If you happen to see a corncob-headed loudmouth in a red jacket gallivanting around your local parks this summer, you may have come across the Imaginists, Santa Rosa's most out-there theater troupe, who are bringing their Art is Medicine Show to Santa Rosa parks through July for the 11th year in a row.
Originally inspired as a response to the 2008 market crash, the Art is Medicine Show gives the community a new production each summer.
"We've always been fans of the theater that took place during the Federal Projects of the Roosevelt Administration and the Federal Theatre Project," says Imaginists co-founding artistic director Brent Lindsay. "It was keeping actors and technicians at work (during the Great Depression), but it also made theater available to communities, and not just cities, but small towns across the United States."
This Friday, July 5, the Imaginists ride into Juilliard Park in Santa Rosa for the first show of the season. Other scheduled performances include July 12 at Bayer Farm, July 14 at Andy's Unity Park and July 19 back at Juilliard Park. Lindsay notes that the community should double-check times on the Imaginists' website.
In addition to performing their shows for free, the Imaginists also make their shows bilingual, a component that Lindsay calls a no-brainer. "We want to make sure the invitation is felt across communities," he says.
As for the bicycles, which the company exclusively uses to transport actors, costumes, props and staging, Lindsay points to theater traditions that go way back. "We're fans of the circus coming to town and thought the bikes parading through the streets would attract attention. Also, obviously we were thinking of our environmental footprint," he says. "But, it's also something that's not using anything but what the ancient Greeks would use."
Speaking of the Greeks, this year's show is another new production, Peace: the Redacted Version, that is a loose adaptation of Greek playwright Aristophanes' ancient comedy, Peace.
'I would say it's hardly an adaptation at all," says Lindsay. "We've adapted Peace in the past. Aristophanes is a very political satirist, and pieces of the play leapt out at us for this. But, if you're coming to see Aristophanes you're going to be sorely disappointed, or maybe not, I don't know."
Peace: the Redacted Version features a president who resembles maize; the personifications of Peace, Liberty and Democracy; and an overcrowded field of superheroes.
"We live strictly in the fantasy realm here, we never mention Trump by name," laughs Lindsay.

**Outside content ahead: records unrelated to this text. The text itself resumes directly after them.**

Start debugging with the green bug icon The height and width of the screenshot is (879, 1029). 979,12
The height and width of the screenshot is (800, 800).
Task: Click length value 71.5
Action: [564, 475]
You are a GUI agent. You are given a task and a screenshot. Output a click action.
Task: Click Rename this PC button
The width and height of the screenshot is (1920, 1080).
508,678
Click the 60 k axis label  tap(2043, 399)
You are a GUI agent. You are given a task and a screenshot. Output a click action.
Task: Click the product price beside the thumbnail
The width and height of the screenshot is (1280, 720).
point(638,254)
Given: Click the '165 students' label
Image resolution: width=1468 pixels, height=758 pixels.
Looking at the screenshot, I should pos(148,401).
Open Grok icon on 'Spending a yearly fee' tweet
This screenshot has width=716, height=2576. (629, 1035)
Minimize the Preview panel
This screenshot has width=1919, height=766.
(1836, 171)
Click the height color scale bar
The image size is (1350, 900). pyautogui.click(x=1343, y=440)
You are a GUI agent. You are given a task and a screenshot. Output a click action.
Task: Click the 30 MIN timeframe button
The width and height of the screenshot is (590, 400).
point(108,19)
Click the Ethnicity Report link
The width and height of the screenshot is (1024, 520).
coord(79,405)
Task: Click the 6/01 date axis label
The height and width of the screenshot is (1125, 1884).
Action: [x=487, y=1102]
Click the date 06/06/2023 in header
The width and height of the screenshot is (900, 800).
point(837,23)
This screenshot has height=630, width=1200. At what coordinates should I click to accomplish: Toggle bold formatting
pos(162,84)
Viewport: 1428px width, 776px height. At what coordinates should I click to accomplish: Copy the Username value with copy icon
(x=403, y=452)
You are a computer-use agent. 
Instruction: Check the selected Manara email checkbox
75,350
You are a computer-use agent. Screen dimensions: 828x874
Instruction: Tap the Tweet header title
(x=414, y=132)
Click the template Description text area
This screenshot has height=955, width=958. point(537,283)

Instead, it's President Corn and Senator Cracker, two reoccurring characters who this time imprison Peace, Liberty and Democracy while the wannabe superhero candidates fight each other over the chance to rescue the prisoners.
With 15 actors taking on over 20 characters in the show, this is the Imaginists biggest Art is Medicine Show yet.
"It's doubled in size," says Lindsay. "We always have amazing new people, along with old veterans, at these shows."